Two questions... one, why does the NFPR look like my OEM FPR with a hole at the top and a bolt through it? and two, if I'm running the JWT ecu with my turbo, how beneficial is it to have an adjustable FPR? Doesn't the ecu adjust for the fuel already? 

One additional thought... if the NFPR is just an ordinairy FPR with a bolt through the top, can I just do that with my FPR and achieve the same results?


----------



## Victorious (Jun 13, 2002)

Hopefully, I can provide you with significant answers to your questions. 
An adjustable fpr is needed when running the JWT 4bar setup. You'll need to adjust the fuel pressure from 3bar(44lbs) to 4bar(58lbs)
And yes you can make your own adjustable fpr by drilling a whole in your fpr and adding the screw; however, it doesn't provide the adjustability of the Nismo or Aeromotive fpr. 
For more detailed info do a search of www.sr20deforum.com.


----------



## James (Apr 29, 2002)

Is it worth my while to get one or make one if I'm only running the 240sx MAF program? (I have teh GA16DET btw) I guess I'm just trying to find out if I have the JWT ecu will I be able to use the FPR and gain more power by adjusting the pressure up and down or is it basically pointless for JWT ecu users and mostly for S-AFC users?

thanks for your help!


----------



## Victorious (Jun 13, 2002)

The JWT ecu is mainly programmed for the injector size and maf.

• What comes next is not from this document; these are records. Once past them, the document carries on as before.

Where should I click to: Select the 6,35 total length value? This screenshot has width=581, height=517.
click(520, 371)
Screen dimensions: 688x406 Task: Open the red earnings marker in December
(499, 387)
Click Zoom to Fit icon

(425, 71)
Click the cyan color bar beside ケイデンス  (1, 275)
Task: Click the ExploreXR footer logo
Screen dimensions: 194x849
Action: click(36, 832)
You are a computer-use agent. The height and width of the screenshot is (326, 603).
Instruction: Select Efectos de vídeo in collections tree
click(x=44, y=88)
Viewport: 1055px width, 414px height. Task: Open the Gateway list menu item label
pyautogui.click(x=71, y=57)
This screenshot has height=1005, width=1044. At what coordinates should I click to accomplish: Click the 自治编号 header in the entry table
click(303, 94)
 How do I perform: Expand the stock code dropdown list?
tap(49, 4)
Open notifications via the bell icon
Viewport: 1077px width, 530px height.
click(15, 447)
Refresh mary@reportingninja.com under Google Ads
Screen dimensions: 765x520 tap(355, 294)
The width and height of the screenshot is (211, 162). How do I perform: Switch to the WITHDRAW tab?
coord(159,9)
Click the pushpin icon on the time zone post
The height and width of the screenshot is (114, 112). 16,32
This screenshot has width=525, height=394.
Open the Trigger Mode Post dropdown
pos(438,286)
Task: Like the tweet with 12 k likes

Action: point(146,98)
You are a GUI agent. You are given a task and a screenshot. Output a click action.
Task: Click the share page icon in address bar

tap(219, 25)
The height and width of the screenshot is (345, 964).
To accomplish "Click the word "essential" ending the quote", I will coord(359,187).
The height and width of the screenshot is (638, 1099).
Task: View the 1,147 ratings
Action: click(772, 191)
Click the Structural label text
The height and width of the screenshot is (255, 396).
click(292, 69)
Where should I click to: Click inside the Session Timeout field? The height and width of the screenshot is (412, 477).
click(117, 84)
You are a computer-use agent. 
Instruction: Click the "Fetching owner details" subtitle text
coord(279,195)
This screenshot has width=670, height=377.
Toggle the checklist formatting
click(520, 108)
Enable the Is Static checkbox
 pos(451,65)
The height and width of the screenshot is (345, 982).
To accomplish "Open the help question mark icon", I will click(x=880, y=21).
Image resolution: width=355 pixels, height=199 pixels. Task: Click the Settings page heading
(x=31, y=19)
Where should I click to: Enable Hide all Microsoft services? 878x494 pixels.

If it doesn't specifically say the 4bar fuel setup, then more than likely it is the 3 bar setup. 

For more information, check out this thread from the sr20forum:

http://sr20deforum.com/showthread.php?s=&threadid=25886&highlight=adjustable+fuel+pressure+regulator


----------



## James (Apr 29, 2002)

Ok thanks for your help!


----------



## UNISH25 (Aug 12, 2002)

Couldn't you have the ECU simply reprogrammed to adjust to the change in pressur?


----------



## James (Apr 29, 2002)

um... that's what I'm saying, with the JWT ecu they make the ratio a little rich at all times...


----------



## W10DET2020 (Sep 1, 2002)

Victorious said:


> *Hopefully, I can provide you with significant answers to your questions.
> An adjustable fpr is needed when running the JWT 4bar setup. You'll need to adjust the fuel pressure from 3bar(44lbs) to 4bar(58lbs)
> And yes you can make your own adjustable fpr by drilling a whole in your fpr and adding the screw; however, it doesn't provide the adjustability of the Nismo or Aeromotive fpr.
> For more detailed info do a search of www.sr20deforum.com. *


Its not a matter of just putting a hole in the top of the fpr followed by a screw, if you do it that way you will have an extremly high idle and cruise fuel pressure, reason being is because you will have to basically make the screw touch the diaphram as you will be missing the entire spring. What you need to do is cut the top hat off and remove about a 1 1/2 coils and then place a flat washer with no hole or a dime then close it up, now you will be able to raise and lower your fuel psi.

http://www.sr20deforum.com/showthread.php?s=&postid=367991#post367991


----------



## James (Apr 29, 2002)

sweet thanks!


----------